> Problem to work on: Only the line containing "At what coordinates" and the lines after it, through the end of the entries, should be output exactly.

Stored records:
────────

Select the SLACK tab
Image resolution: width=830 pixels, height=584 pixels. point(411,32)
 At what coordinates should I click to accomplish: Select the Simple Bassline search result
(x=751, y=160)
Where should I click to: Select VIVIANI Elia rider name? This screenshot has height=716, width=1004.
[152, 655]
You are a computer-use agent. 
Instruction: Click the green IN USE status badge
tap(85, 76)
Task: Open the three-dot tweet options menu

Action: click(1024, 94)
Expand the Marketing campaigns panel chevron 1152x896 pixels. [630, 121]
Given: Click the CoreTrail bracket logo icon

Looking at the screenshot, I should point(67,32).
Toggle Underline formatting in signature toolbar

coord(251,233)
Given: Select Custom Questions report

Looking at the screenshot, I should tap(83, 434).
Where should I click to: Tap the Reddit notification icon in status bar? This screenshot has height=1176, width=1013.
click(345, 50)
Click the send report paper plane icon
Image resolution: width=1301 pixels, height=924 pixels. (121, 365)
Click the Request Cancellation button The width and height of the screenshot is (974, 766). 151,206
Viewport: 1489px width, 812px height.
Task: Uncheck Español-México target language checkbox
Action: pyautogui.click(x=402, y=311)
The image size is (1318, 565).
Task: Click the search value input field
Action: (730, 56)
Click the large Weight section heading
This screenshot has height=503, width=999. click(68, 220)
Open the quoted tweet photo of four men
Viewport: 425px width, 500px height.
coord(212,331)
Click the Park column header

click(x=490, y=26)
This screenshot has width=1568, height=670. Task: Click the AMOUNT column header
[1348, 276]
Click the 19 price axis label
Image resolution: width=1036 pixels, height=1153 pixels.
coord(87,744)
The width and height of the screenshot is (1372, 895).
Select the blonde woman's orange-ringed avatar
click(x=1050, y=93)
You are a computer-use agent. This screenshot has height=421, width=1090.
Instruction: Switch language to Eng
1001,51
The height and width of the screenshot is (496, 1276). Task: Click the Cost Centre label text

────────

> Answer to this exercise:
 At what coordinates should I click to accomplish: Select the Simple Bassline search result
(x=751, y=160)
Where should I click to: Select VIVIANI Elia rider name? This screenshot has height=716, width=1004.
[152, 655]
You are a computer-use agent. 
Instruction: Click the green IN USE status badge
tap(85, 76)
Task: Open the three-dot tweet options menu

Action: click(1024, 94)
Expand the Marketing campaigns panel chevron 1152x896 pixels. [630, 121]
Given: Click the CoreTrail bracket logo icon

Looking at the screenshot, I should point(67,32).
Toggle Underline formatting in signature toolbar

coord(251,233)
Given: Select Custom Questions report

Looking at the screenshot, I should tap(83, 434).
Where should I click to: Tap the Reddit notification icon in status bar? This screenshot has height=1176, width=1013.
click(345, 50)
Click the send report paper plane icon
Image resolution: width=1301 pixels, height=924 pixels. (121, 365)
Click the Request Cancellation button The width and height of the screenshot is (974, 766). 151,206
Viewport: 1489px width, 812px height.
Task: Uncheck Español-México target language checkbox
Action: pyautogui.click(x=402, y=311)
The image size is (1318, 565).
Task: Click the search value input field
Action: (730, 56)
Click the large Weight section heading
This screenshot has height=503, width=999. click(68, 220)
Open the quoted tweet photo of four men
Viewport: 425px width, 500px height.
coord(212,331)
Click the Park column header

click(x=490, y=26)
This screenshot has width=1568, height=670. Task: Click the AMOUNT column header
[1348, 276]
Click the 19 price axis label
Image resolution: width=1036 pixels, height=1153 pixels.
coord(87,744)
The width and height of the screenshot is (1372, 895).
Select the blonde woman's orange-ringed avatar
click(x=1050, y=93)
You are a computer-use agent. This screenshot has height=421, width=1090.
Instruction: Switch language to Eng
1001,51
The height and width of the screenshot is (496, 1276). Task: Click the Cost Centre label text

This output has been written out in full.